2. Profan, seni yang tidak ada sama sekali nilai sakralnya. Kita harus sangat selektif dalam menghadapi seni profan. Usahakan seni profan naik kelas menjadi seni tradisional atau seni religious.
3. Tradisional atau religious. Jadi bentuknya mungkin seni profan tapi bentuknya atau prosesnya bersifat sakral. Wadahnya mungkin seni profan, musiknya seni profan, namun isinya, maknanya sangat sakral.

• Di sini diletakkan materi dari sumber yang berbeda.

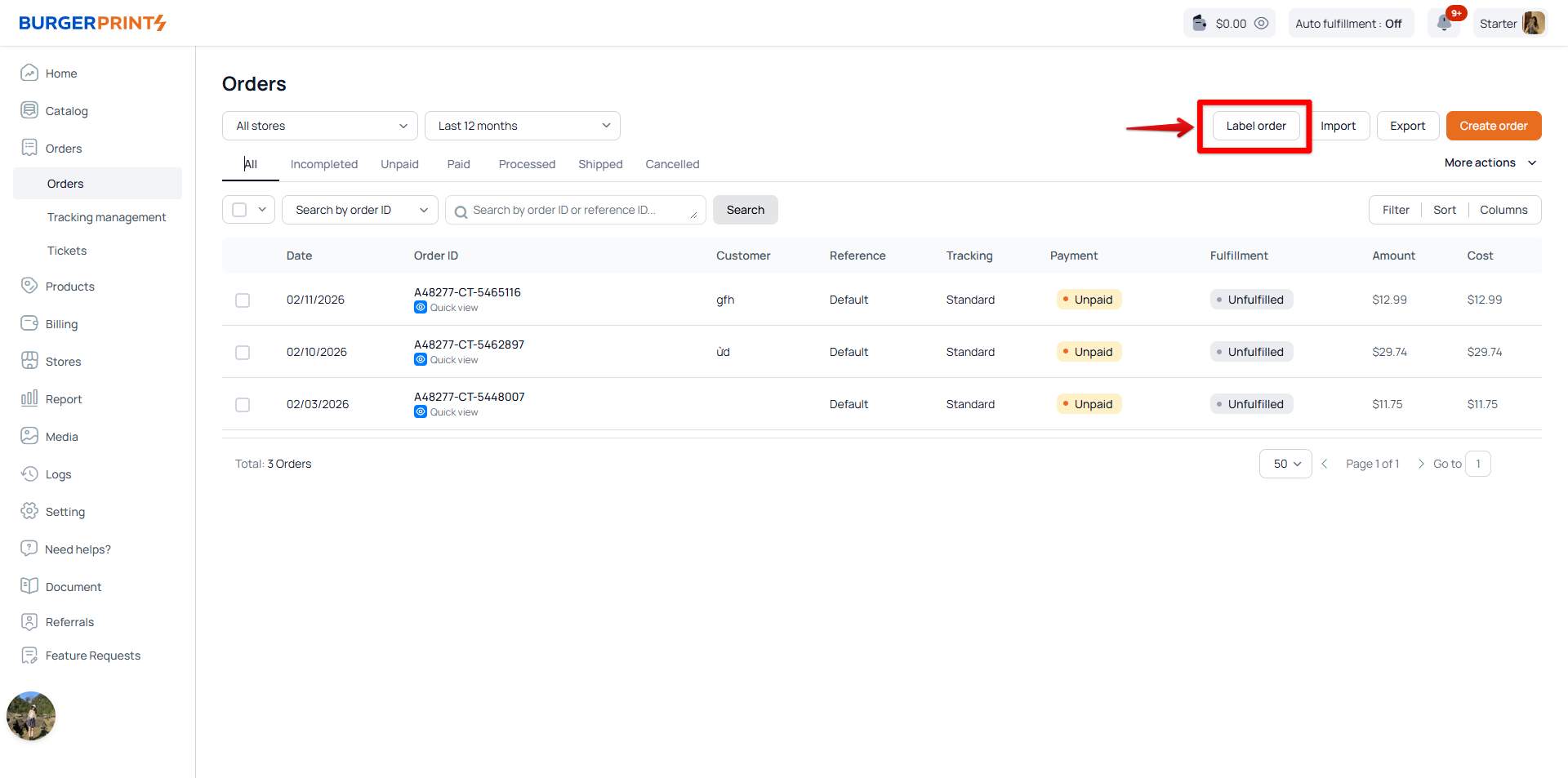Open the Catalog sidebar icon
1568x778 pixels.
(x=29, y=110)
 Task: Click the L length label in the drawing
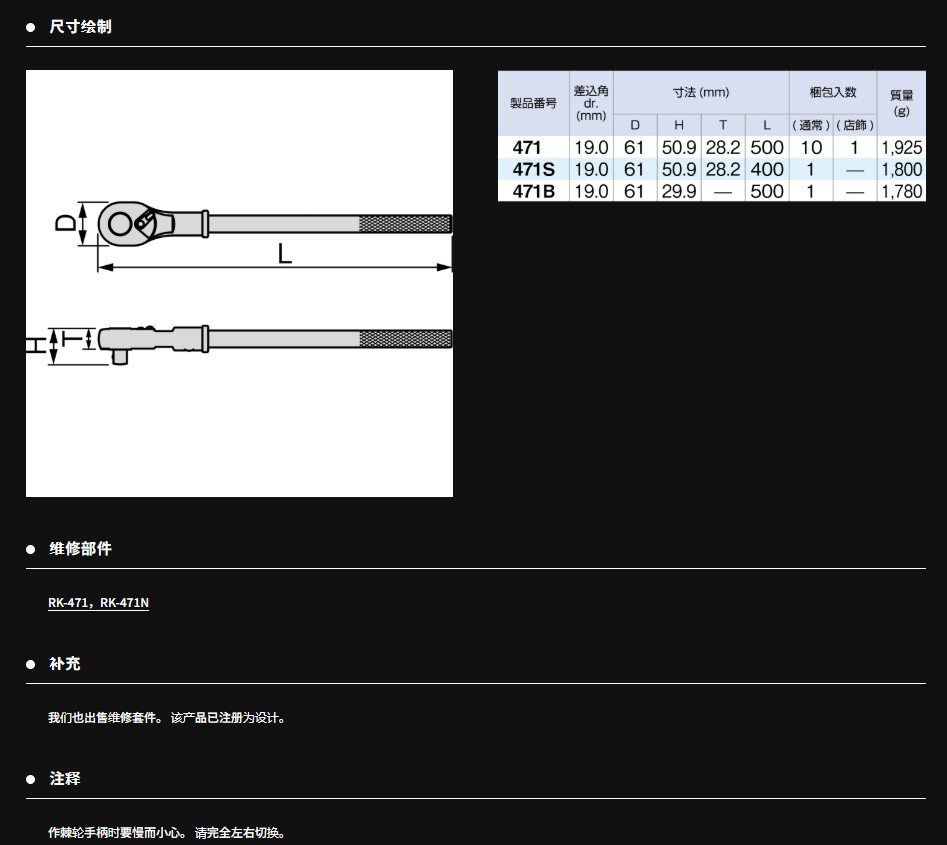285,254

Berikut ciri dari seni yang meningkatkan nilai spiritual dalam estetika islam yaitu:
1. Seni yang tawajjud, seni yang membawa penikmatnya pada sebuah kesadaran akan wujud, tentang hakekat, tentang wujud yang sejati yaitu Allah. Dengan seni kita sadar bahwa manusia itu lemah dan keberadaan kita tergantung pada Allah. Jika seni memiliki ciri tawajjud itu termasuk seni religious meskipun mungkin kemasan-nya profan.

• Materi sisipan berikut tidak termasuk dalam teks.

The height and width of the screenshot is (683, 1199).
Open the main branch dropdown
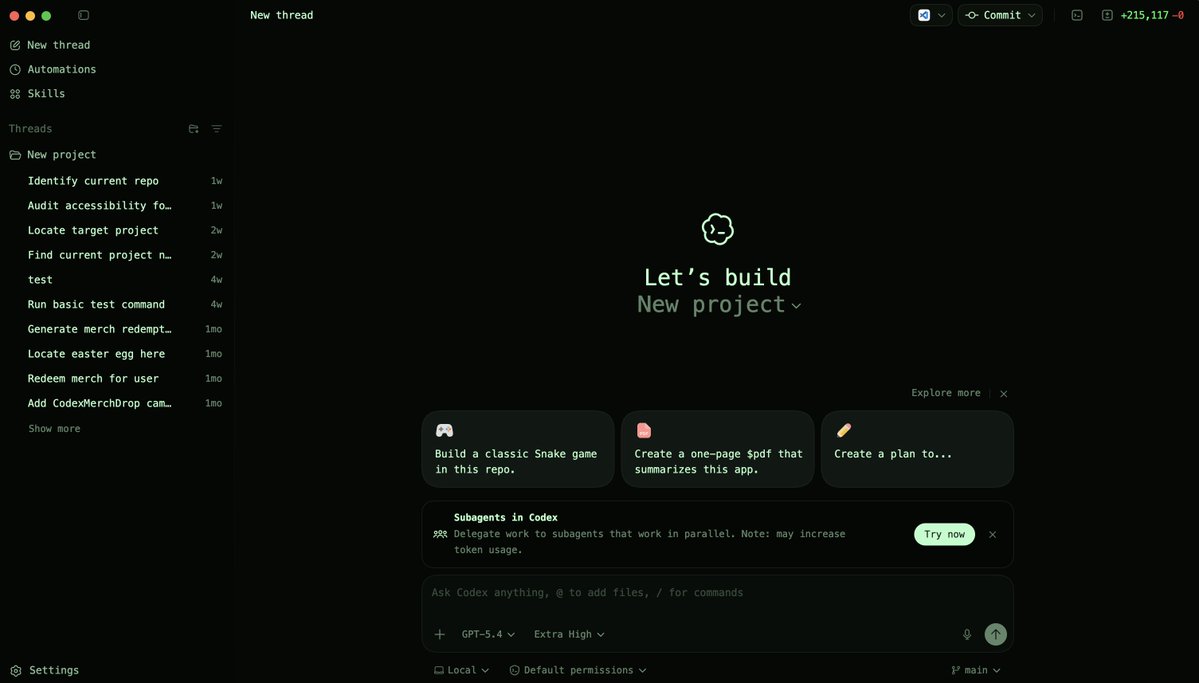tap(973, 670)
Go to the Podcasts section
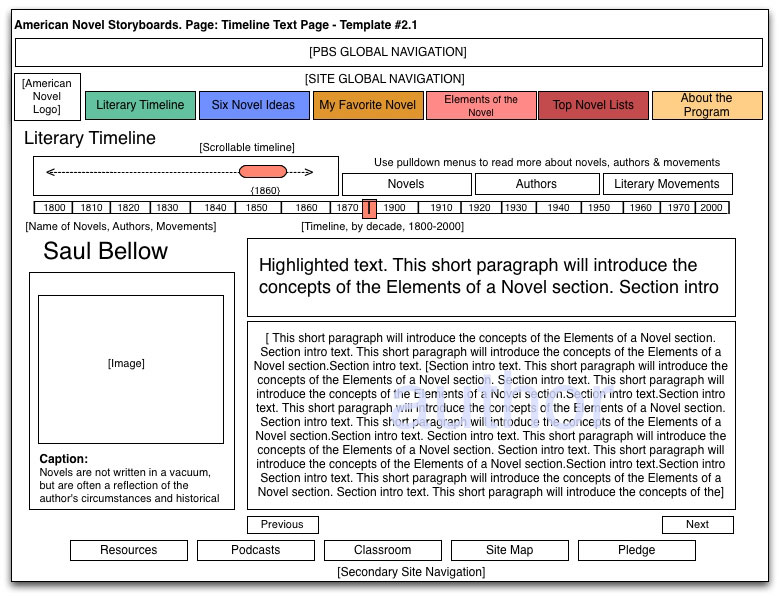The width and height of the screenshot is (779, 596). click(256, 550)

2. Tajarut, seni yang membebaskan dari hawa nafsu, dari alam benda. Jadi tajarut itu terbersihkan dari keterikatan alam benda/duniawi. Dengan sifat seni ini akan merasa bahwa dunia ini sementara, dunia ini bersifat fana. Seni ini boleh dinikmati karena masih tergolong religious.
3. Tazkiatun nafs, dimana seni ini menyucikan jiwa kita, seni menghilangkan dari sifat iri dengki, sombong, takabur, tamak.
4. Seni yang menghasilkan hikmah. Himah pada seni akan mengantarkan kita pada kearifan, pemahaman hidup yang lebih dalam (ada wawasan tentang manusia, alam dan Tuhan secara dalam).
5. Dakwah, jadi seni yang mengandung informasi, gagasan, ajaran yang berguna dan meningkatkan daya religious kita, meningkatkan keimanan, spiritual, dan keislaman.
6. Maddah (puji-pujian), seni yang mengandung puji-pujian pada kebaikan, Allah, dan rasul.
Syeh Ruji Al Faruki menulis buku yang judulnya Seni Islam, banyak kritik yang datang pada seni Islam khusus pada penggambaran mahluk atau hal-hal yang realistik. Menurut Syeh Al Faruki bahwa seni Islam suka pada kreatifitas, inovasi, produktifitas sehingga islam tidak suka meniru. Kalau Kita menggambar manusia, jeruk, atau hewan dengan sama persis (naturalist/realist) itu masuk dalam katagori meniru. Sementara Islam lebih suka pada kreatifitas, inovasi, daya imajinasi dan tidak suka imitatif. Makanya tidak masalah jika islam melarang menggambar objek sesuai dengannya.